The other one is Gabe Whisenhunt, a four-time state prep champion at Crescent Valley who was a regular at 133 as a redshirt freshman in 2023-24. He missed last season with a calf injury and hurt a knee in a preliminary match at last Saturday’s wrestle-off. OSU coaches are hopeful to have him return to action sometime in November.
Whisenhunt’s injury opens the door for Saldate, a three-time Nevada state prep champion from Las Vegas who has impressed the head coach.
“Of all our freshman, the guy who has been getting the biggest noise in the room is Manny,” Pendleton says. “He grabs the hardest guys to wrestle every single day. He desires to be beat upon, if that makes any sense. It is going to make him better. He is one who stands out.”
Engel was heavily involved in the recruitment of Saldate and says they talk on the phone every Sunday.

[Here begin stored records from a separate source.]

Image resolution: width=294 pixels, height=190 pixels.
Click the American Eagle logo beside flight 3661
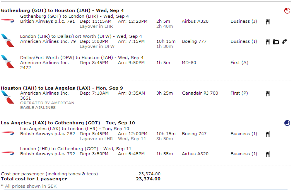click(x=7, y=97)
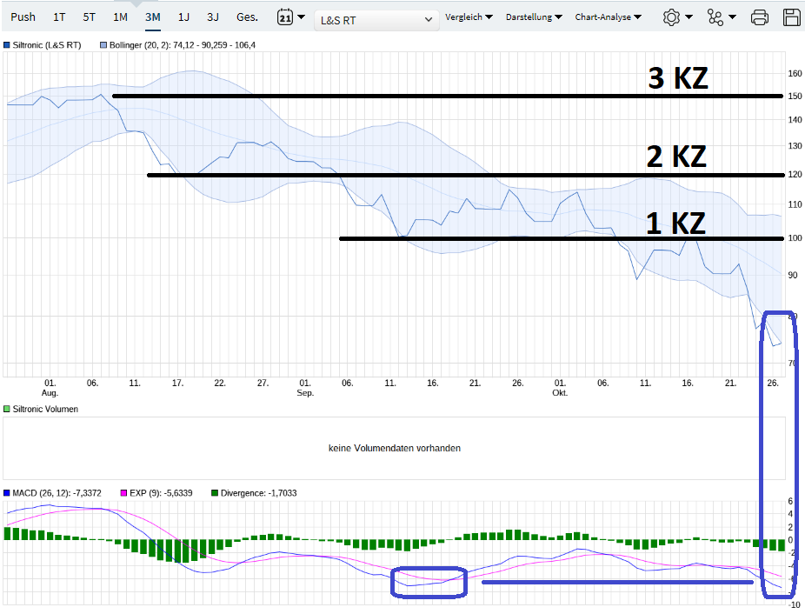Toggle the EXP (9) indicator legend
Screen dimensions: 805x614
pos(122,491)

“He is like a little buzzsaw on the mat,” Engel says. “He is going to get scored on, but he is going to score more points than most of the guys he faces. Manny is going to be really good.”
The other freshman who could crack the lineup at Princeton is Adams, a two-time winner in international junior competition and a member of the U.S. team at the 2024 U20 World Championships. Adams also competed at the 2024 U.S. Olympic trials.

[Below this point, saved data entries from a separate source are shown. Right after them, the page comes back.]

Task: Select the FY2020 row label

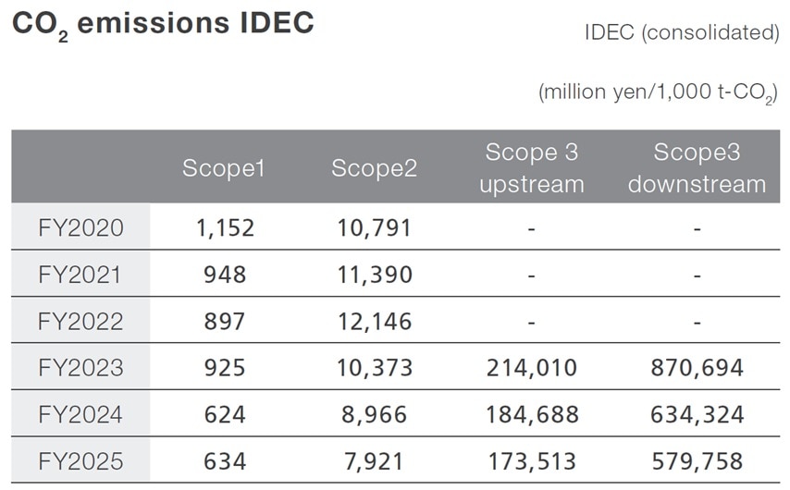Action: coord(80,227)
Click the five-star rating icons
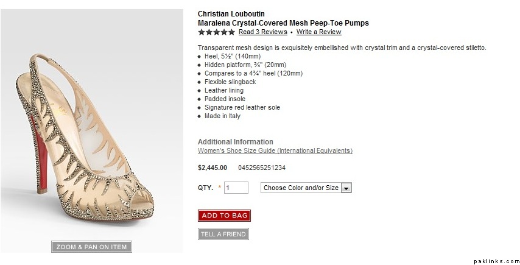The image size is (520, 265). [216, 32]
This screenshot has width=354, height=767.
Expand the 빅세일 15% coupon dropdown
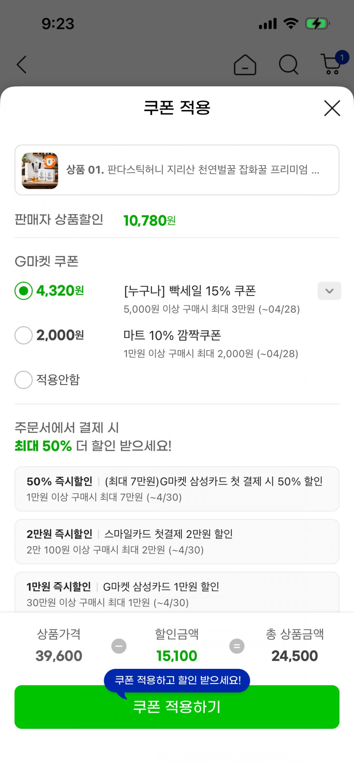pos(329,291)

“We sometimes forget he is a freshman, because he has wrestled on some of the biggest stages in the world,” Rhoden says. “He is not afraid to compete. There is a little bit of swagger about him, which is good to see in a young guy.”
Pendleton says the other freshman who has stood out is Khale McDonnell — T.J.’s younger brother — at heavyweight. But in last Saturday’s wrestle-off, Khale got muscled around by senior Charlie Hastriter, losing 9-3.

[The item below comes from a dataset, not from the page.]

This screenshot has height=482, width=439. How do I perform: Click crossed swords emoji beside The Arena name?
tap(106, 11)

“Khale was wrestling a senior who has been around the block a couple of times,” Crooks says. “He is young and finding his way. He wants to be good, and he is going to be good. He works hard at it.”
The best match in the wrestle-off was at 149, where juniors CJ Hamblin and Nolan Tolentino locked horns for seven tough minutes. Hamblin won 4-2 in a match in which Tolentino pushed the action most of the way. Tolentino had knee surgery early in a promising freshman season and has struggled to get back to form since.
Oregon State will carry a squad of 13 wrestlers to Princeton to participate in the event where each will get at least three matches. The expected lineup:
125: Renteria
133: Sedate
141: Singleton
149: Hamblin and Tolentino
157: Adams
165: Keller Rock, Grant Gambrell or Sergia Montoya
174: Olguin and Lamer (wrestling unattached)
184: T.J. McDonnell
197: Rademacher
HWT: Hastriter and Khale McDonnell
Oregon State will compete in five dual meets this season, all at home. The Beavers open against Utah Valley on Nov. 16. The big one is against Ohio State — ranked No. 4 nationally by Wrestestat — on Jan. 4. The Buckeyes, who finished fifth at the NCAA meet a year ago, lambasted the Beavers 40-3 in Columbus, with only Renteria winning on the OSU side.
Senior Maximo Renteria is the defending Pac-12 champion at 125 (courtesy Cade Patton/OSU athletics)
“We will go more tournament-heavy this season,” says Pendleton, though there has been no reveal of what other tournaments they will participate in.
FloWrestling’s preseason rankings have Rademacher at No. 6 at 197. Other rankings of OSU wrestlers: Renteria No. 16 at 125, Whisenhunt No. 26 at 133, Singleton No. 26 at 141, Hamblin No. 28 at 157, Olguin No. 22 at 174 and McDonnell No. 21 at 184. Oregon State is ranked 28th as a tournament team.
The Pac-12 will again have only four teams — Oregon State, Cal Poly, Arkansas Little Rock and Cal State Bakersfield -- and the conference has again been approved for automatic qualifier status for the 2026 NCAA Championships. The lineup will change considerably for the following season. Northern Illinois is officially in, and it is likely that North Dakota State, South Dakota State, Northern Colorado, Air Force, Cal Baptist, Utah Valley and Wyoming will join up to form a 12-team league.
“We are going to have a large and very impressive conference,” Pendleton says.